• _STATED GOAL_
Copy each line of the material below word for word, with nothing changed.

— begin EXTRACTED DATA —

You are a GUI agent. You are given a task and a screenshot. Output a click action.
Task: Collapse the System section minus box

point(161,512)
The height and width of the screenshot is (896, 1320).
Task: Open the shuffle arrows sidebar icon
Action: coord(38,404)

— end EXTRACTED DATA —

• _OUTPUT_
You are a GUI agent. You are given a task and a screenshot. Output a click action.
Task: Collapse the System section minus box

point(161,512)
The height and width of the screenshot is (896, 1320).
Task: Open the shuffle arrows sidebar icon
Action: coord(38,404)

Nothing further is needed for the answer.